Perched on top of a secured wall bracket was an antique ivory image of the “Santo Rosario,” Our Lady of the Rosary.  The small crowns of the Virgin and the Child Jesus, the “rostrillo” around her face, the “aureola” over her head, scepter, baton, rosary were all of exquisitely worked 18 karat gold.  Her 18 karat gold earrings had small rosecut diamonds.  The gold content was so high that the accoutrements had not faded with some 200 years.   Her elegant vestments were of silver gilt thread embroidered “tisu de oro” and blue velvet.

Arrayed on top of the high built-in cabinets on the opposite side of the low cabinets were more antique ivory images:  “La Anunciacion de la Virgen Maria,” [ The Annunciation of the Angel Gabriel to the Virgin Mary ], “San Antonio de Padua y Nino Jesus,” “San Roque de Montpelier” with his bread-carrying doggie, and a singularly memorable kneeling “San Ignacio de Loyola,” with articulated veins on his forehead.

“But where is the ‘Virgen,’ Nana?”   Jo and I asked, referring to the antique, nearly lifesize ivory processional image of the Virgin Mary with the Child Jesus.

“The ‘Virgen’?  She’s here… ‘Apo Baket,’ your friends want to say hello to you…”  the dear lady opened a cabinet in the corner of the little room, actually a passageway.

OUT tumbled some “walis tambo” [ grass brooms ], cans of red “Johnson’s” floor wax, “kacha” muslin rags, feather dusters, fly swatters, old newspapers, magazines, kettles, hot water bottles, “palangganas” plastic basins, rubber slippers, pink plastic curlers, and other impedimenta… finally revealing the magnificent, antique, nearly lifesize ivory Virgen in her white satin “house dress”…  As always, Wooooow…  We could feel our tongues reaching the floor…

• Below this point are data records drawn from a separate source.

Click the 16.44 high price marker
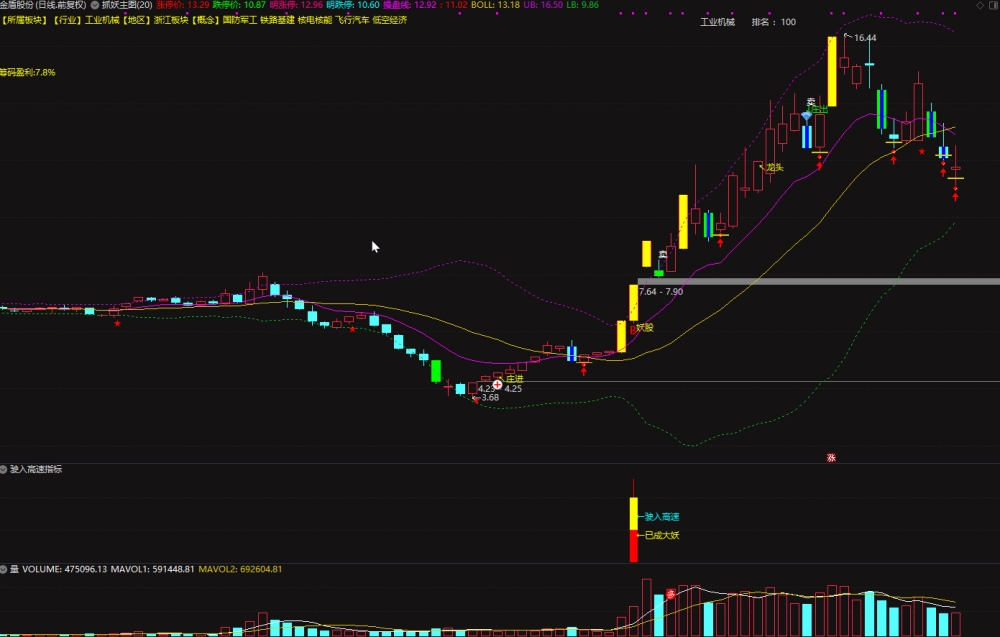pyautogui.click(x=865, y=38)
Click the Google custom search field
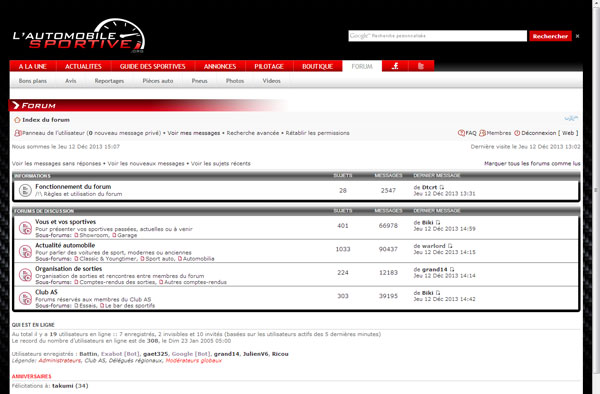This screenshot has height=394, width=600. (437, 36)
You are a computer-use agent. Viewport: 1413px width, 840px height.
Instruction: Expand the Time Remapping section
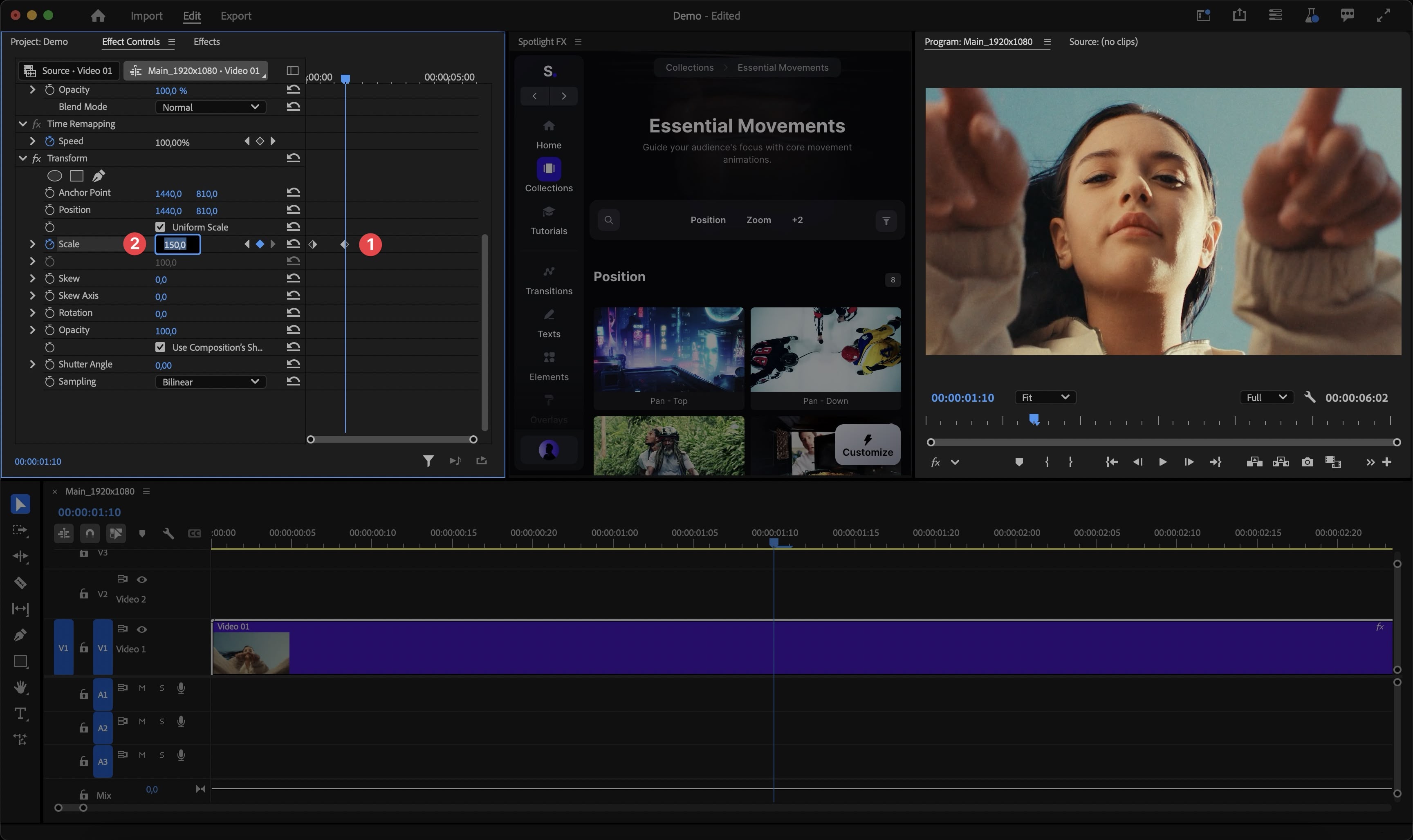pos(22,124)
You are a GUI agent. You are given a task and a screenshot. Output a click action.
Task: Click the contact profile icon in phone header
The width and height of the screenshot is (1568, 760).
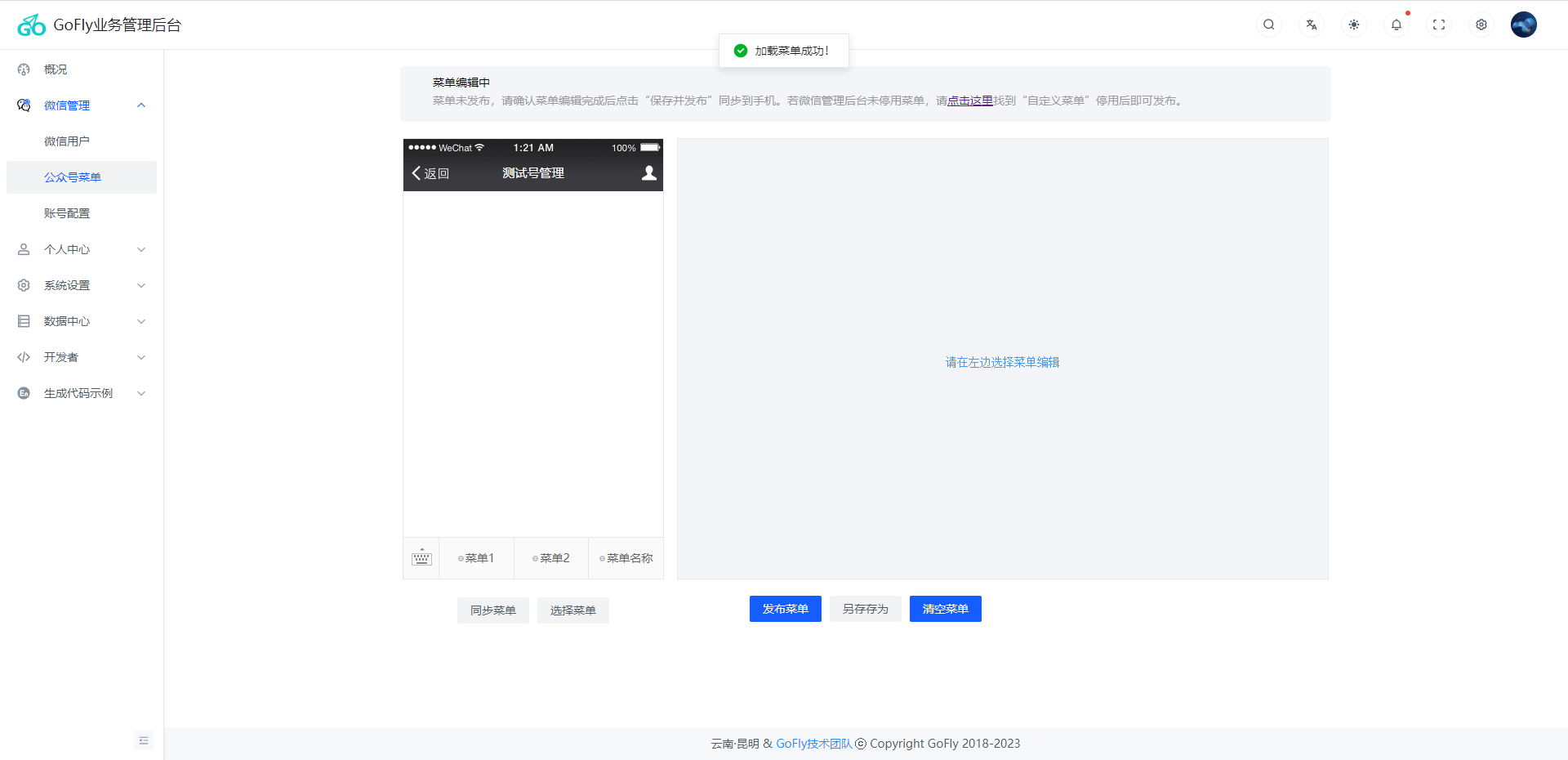[x=649, y=173]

“Ay, ay, ay!!!”  shrieked the dear lady, as she tried to catch some of the stuff spilling from the cabinet.

“My… the ‘Virgen’ likes to keep house, doesn’t she, Nana?”  mused the witty Jo Panlilio, in trademark Duchess of Windsor style.

Harharhar!!!   😀   😀   😀

Comedy Relief: “de buena demencia,” 1990s

The several crazy trips Jo Panlilio and I & Co. took in the 1990s to distant Vigan, Ilocos Sur, have left us with a fantastic store of both historic and hilarious memories.  They were made with all sorts of influential characters, from the staid to the saucy, from the sublime to the silly…

If I remember right, that particular time, Jo Panlilio and I were in Vigan as an advance party for an important group of the Katutubong Filipino Foundation headed by Patis Tesoro on behalf of the First Lady Amelita “Ming” Ramos.  I don’t remember exactly why, but that memorably warm morning we were joined by writer Glenna Aquino, A Muse of Manila intellectuals and wits, and by Martin “Sonny” Imperial Tinio Jr., Filipiniana scholar nonpareil and grand seigneur, in the van going to, as usual, another old and crumbling Vigan ancestral house…

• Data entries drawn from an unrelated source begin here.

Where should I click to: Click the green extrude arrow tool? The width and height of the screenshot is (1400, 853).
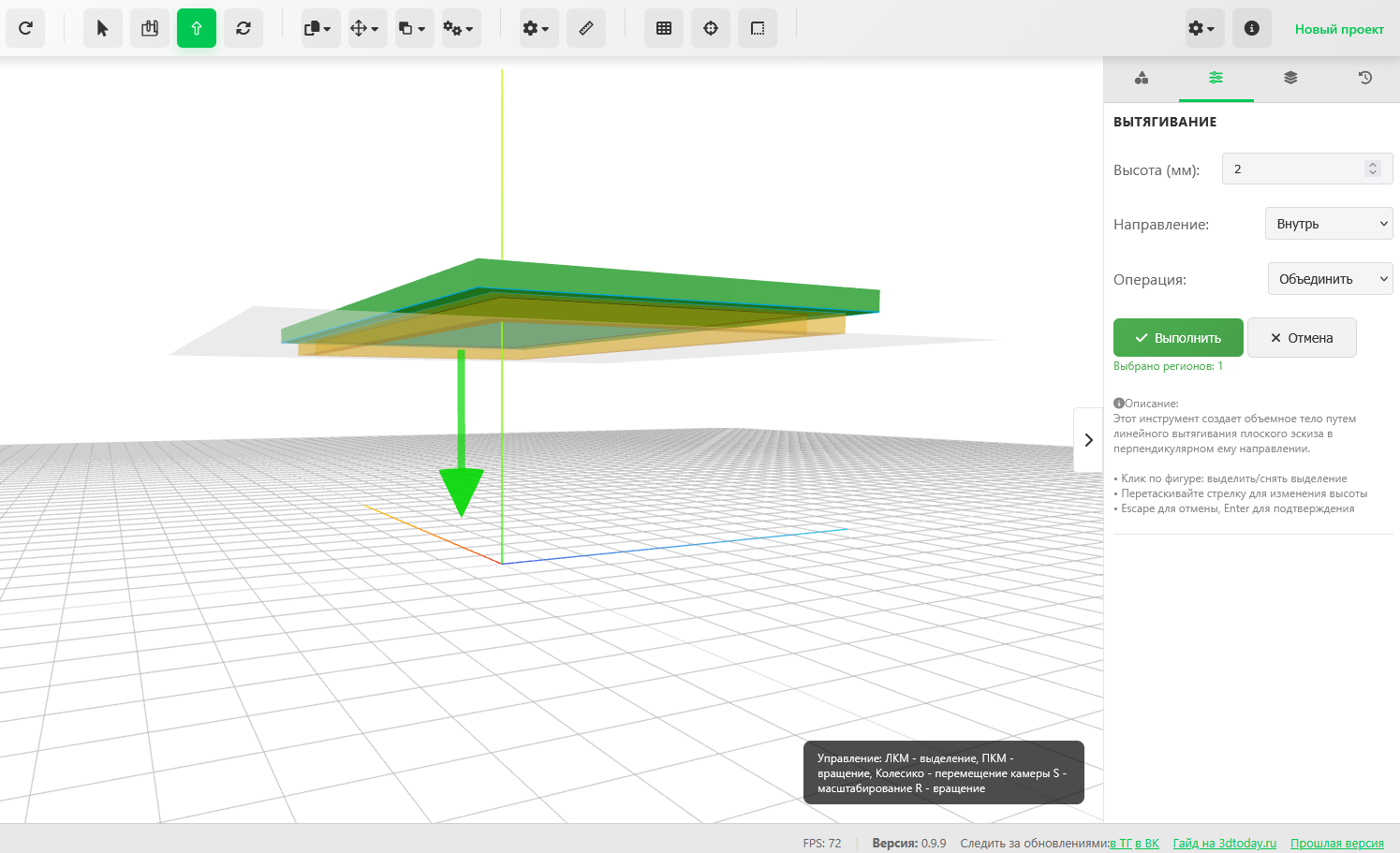click(x=197, y=28)
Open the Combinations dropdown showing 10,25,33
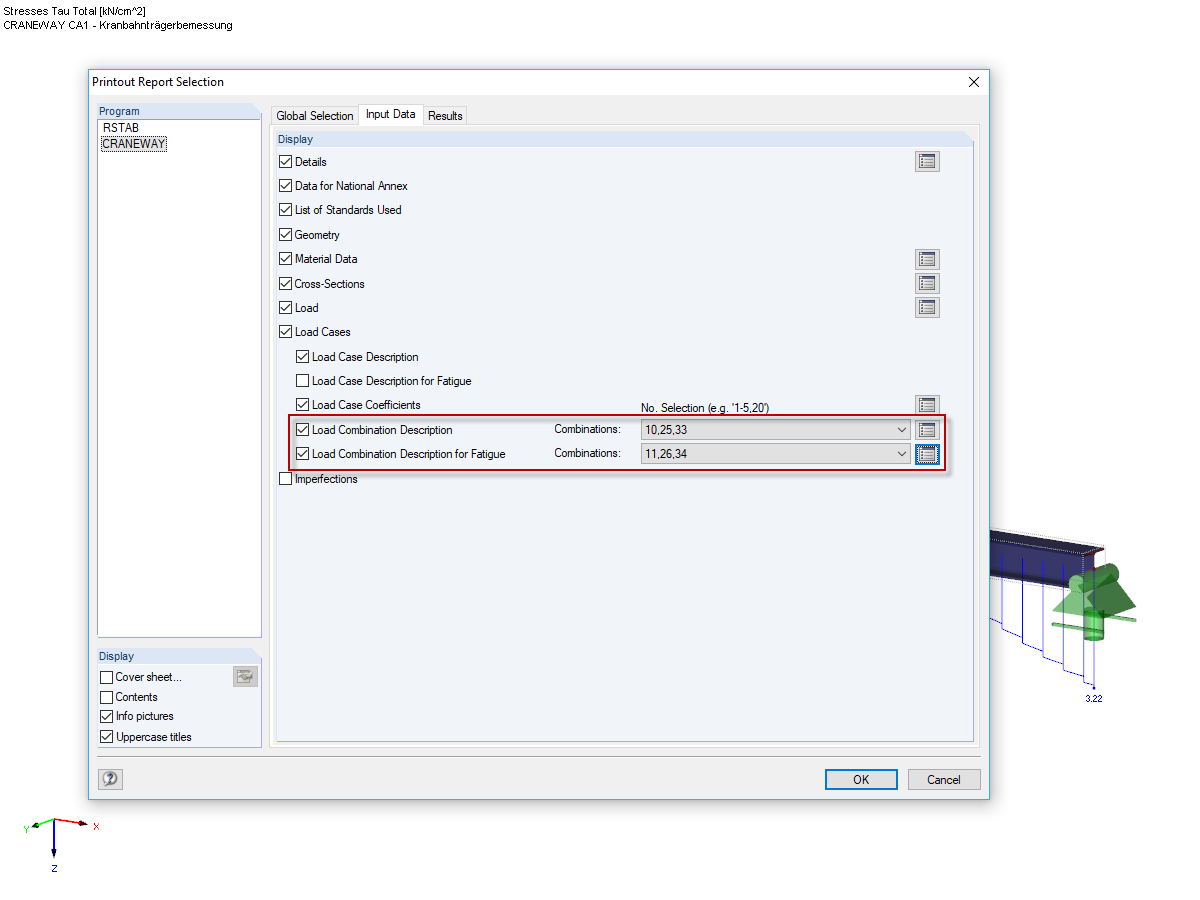Viewport: 1200px width, 900px height. point(902,429)
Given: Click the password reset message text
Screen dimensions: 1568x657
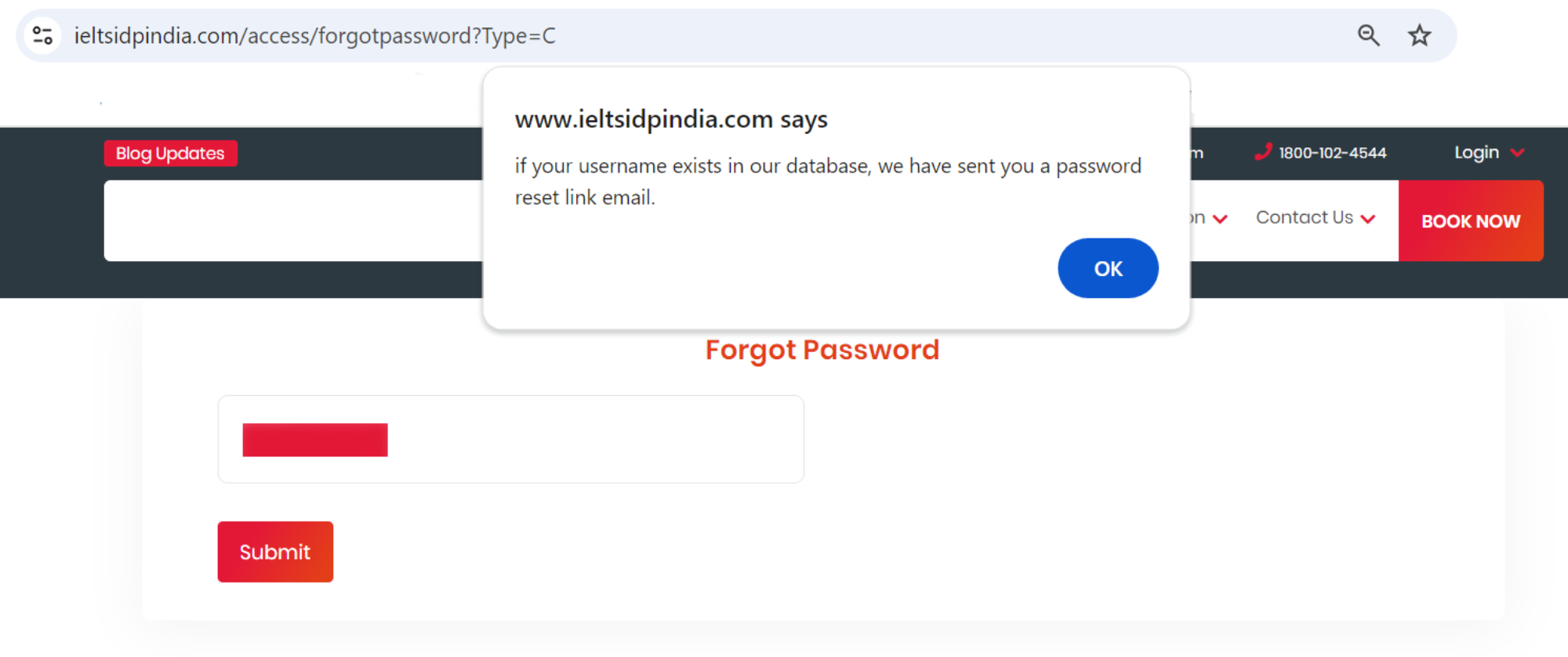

Dear ol’ Sonny had to start with his usual investigation of one’s aristocratic lineage, or otherwise the lack of it.  As he was already familiar with Jo Panlilio’s and my Old Pampanga roots, he inquired with Glenna Aquino about hers…

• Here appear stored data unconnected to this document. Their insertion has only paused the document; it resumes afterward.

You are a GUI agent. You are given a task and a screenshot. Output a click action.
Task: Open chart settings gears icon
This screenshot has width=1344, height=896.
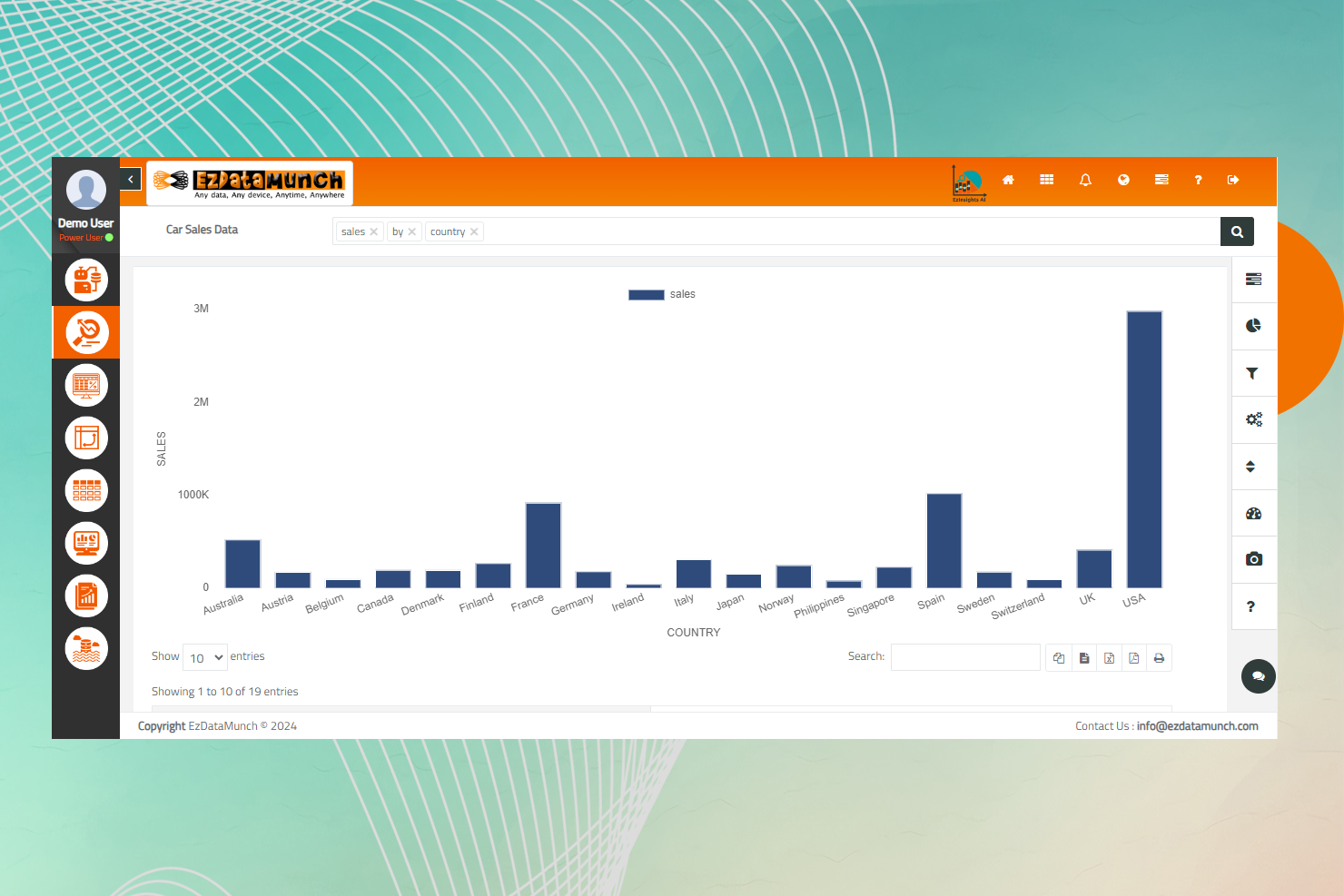[x=1253, y=419]
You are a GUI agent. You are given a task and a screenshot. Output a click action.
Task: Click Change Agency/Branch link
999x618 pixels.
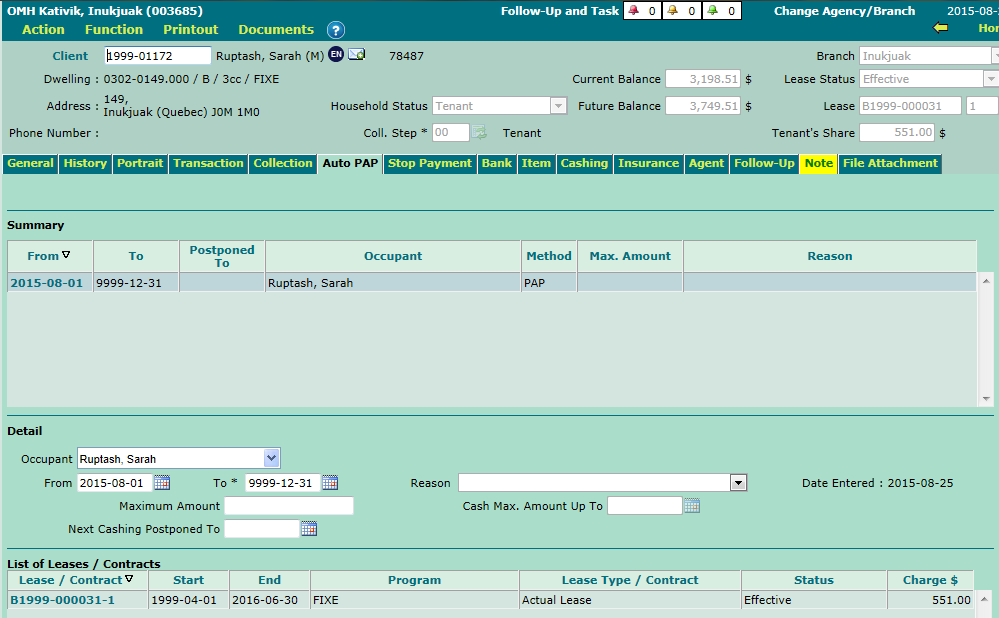pos(844,11)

“Hindi ba ang inyong mga Aquino taga…?”  he asked Glenna.

“La Union.” Glenna replied curtly.

“Ay, maraming kuwento tungkol sa mga Aquino…”  started Sonny.

“Talaga.  Sari-sari…”  Glenna said, obviously disinterested in the topic at hand.

And the desultory exchange quickly accelerated to rapid repartee…

“Ay nakuuu, alam mo naman ang mga “de buena familia,” may mga TILILING…”  recounted Sonny Tinio dryly.

“Hindi lang tililing, KALEMBANG…”  rejoined Jo Panlilio, adding fuel to the fire.

“Hindi lang kalembang… KALABOG!!!”  Glenna Aquino snapped.